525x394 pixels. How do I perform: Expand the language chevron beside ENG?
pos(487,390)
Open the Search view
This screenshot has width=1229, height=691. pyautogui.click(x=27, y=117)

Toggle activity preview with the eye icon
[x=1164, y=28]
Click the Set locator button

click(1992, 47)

--------------------------------

What the task requires.
Hand back the whole listing, exactly as it is.

Your response.
525x394 pixels. How do I perform: Expand the language chevron beside ENG?
pos(487,390)
Open the Search view
This screenshot has width=1229, height=691. pyautogui.click(x=27, y=117)

Toggle activity preview with the eye icon
[x=1164, y=28]
Click the Set locator button

click(1992, 47)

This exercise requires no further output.